Canadian physician (1895–1989)

Paul Henrik Thorbjorn Thorlakson, (October 5, 1895 – October 19, 1989) was a Canadian physician and Chancellor of the University of Winnipeg.

Paul Thorlaksonwas born in Park River, North Dakota and grew up in Selkirk, Manitoba. He was the third child of the Reverend Neils Steingrimur Thorlákson (1857-1943), who was an immigrant from Iceland and Erika Christopha Rynning (1860-1947), who was born in Norway. He father was a minister in the Lutheran Church who served the congregations in Minnesota, North Dakota, and Manitoba.

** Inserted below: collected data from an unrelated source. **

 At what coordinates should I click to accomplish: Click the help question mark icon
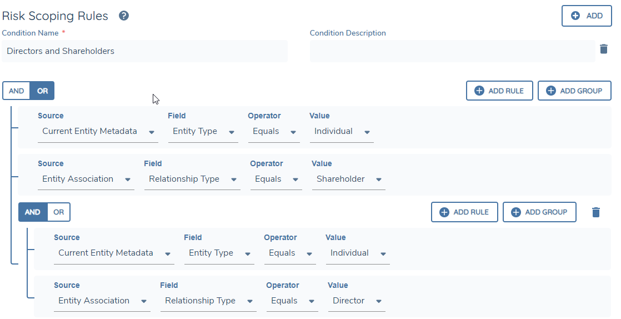pyautogui.click(x=124, y=16)
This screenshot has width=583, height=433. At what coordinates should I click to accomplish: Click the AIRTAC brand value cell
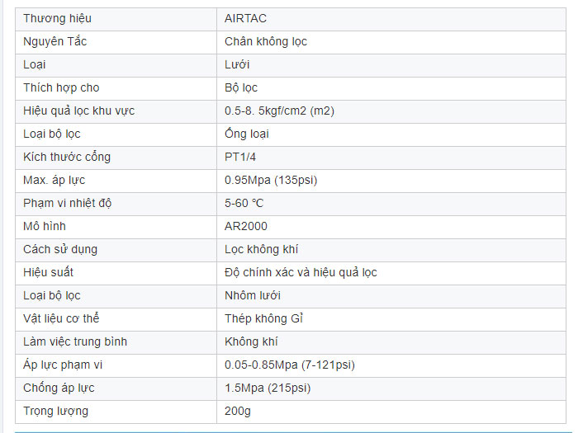pos(245,18)
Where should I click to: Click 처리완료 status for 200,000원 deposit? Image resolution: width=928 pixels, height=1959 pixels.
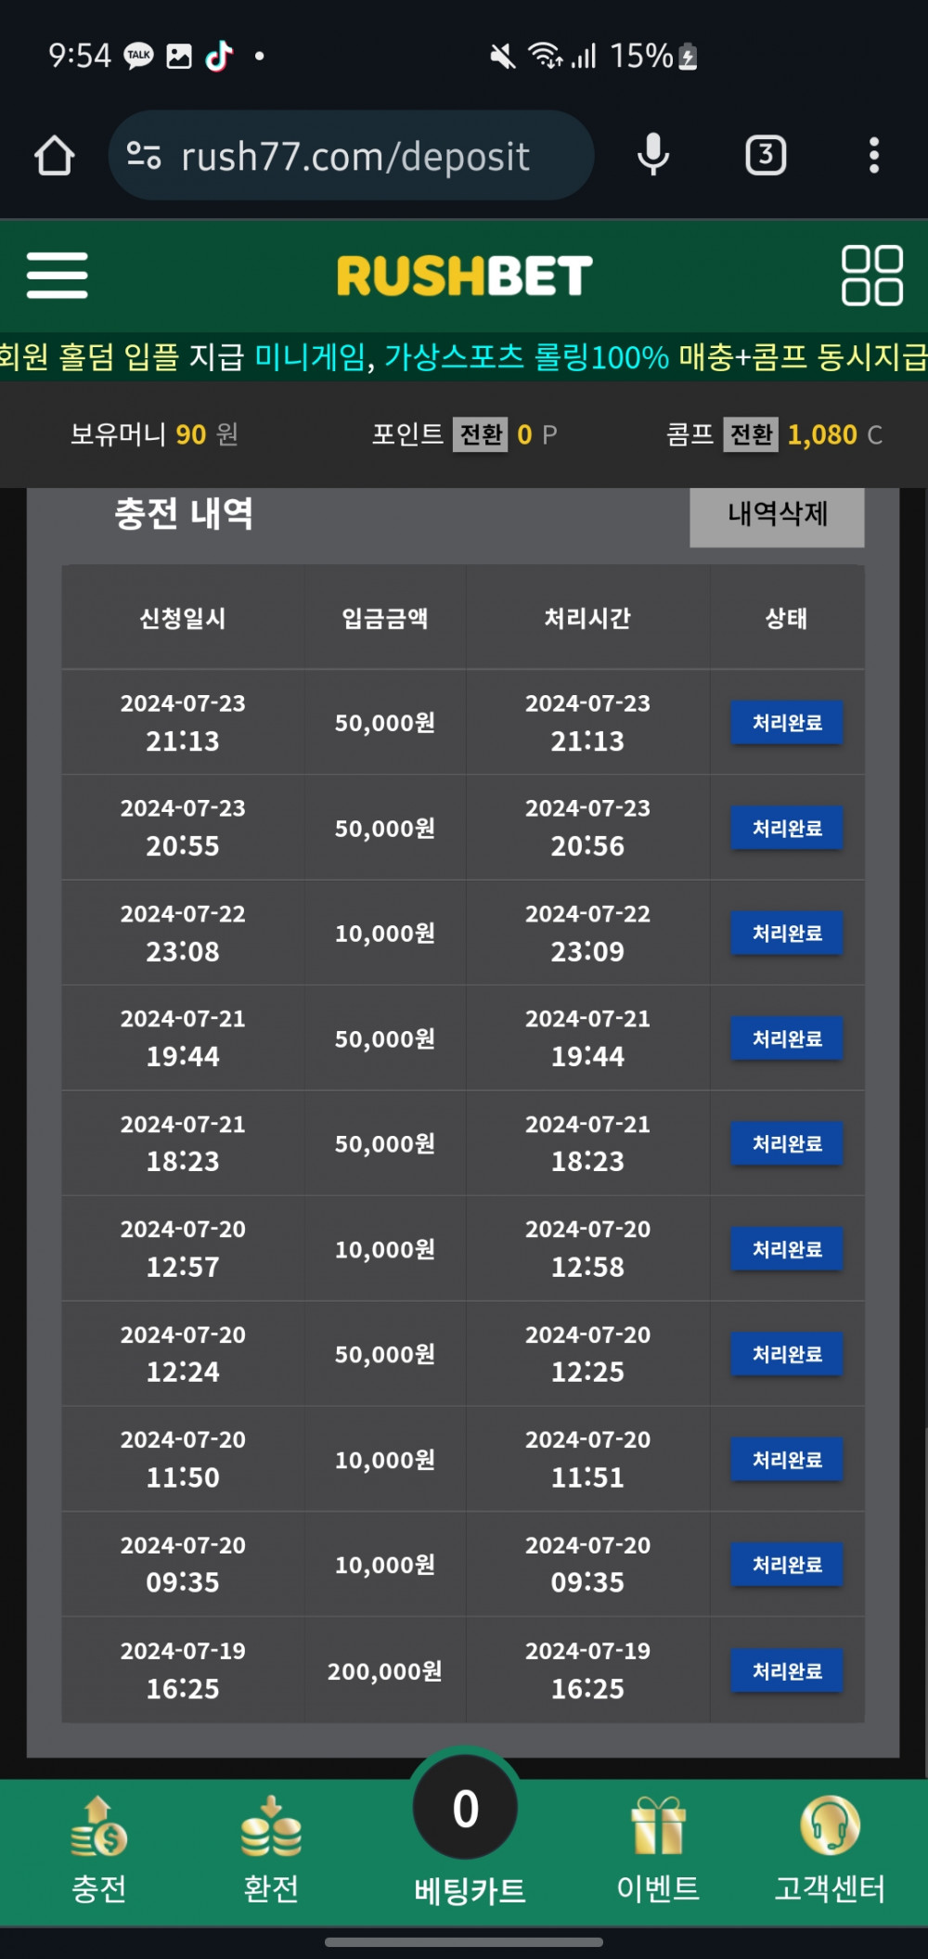click(x=787, y=1670)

During World War I he was a medical sergeant. After the war he received his medical degree from the University of Manitoba in 1919. He subsequently undertook his post-graduate studies in surgery in London, England. He co-founded the Maclean-Thorlakson clinic, renamed the Winnipeg Clinic in 1938, one of the earliest multi-speciality private group practice clinics in Canada. He was surgeon-in-chief at the Winnipeg General Hospital and professor of surgery at the University of Manitoba. In 1969 he was elected Chancellor of the University of Winnipeg. Dr. Thorlakson served three terms as chancellor of the University of Winnipeg. He also became a governor of the American College of Surgeons. In 1974, he was the official representative of the Government of Canada to the celebrations marking the 1100th anniversary of the settlement of Iceland.

==Honours==
- In 1939 he was named Knight of the Order of the Falcon and was promoted to Commander in 1951.
- He received honorary doctorates from the University of Manitoba (1952), University of Iceland (1961), Brandon University (1970), and University of Winnipeg (1979).
- In 1970 he was made a Companion of the Order of Canada.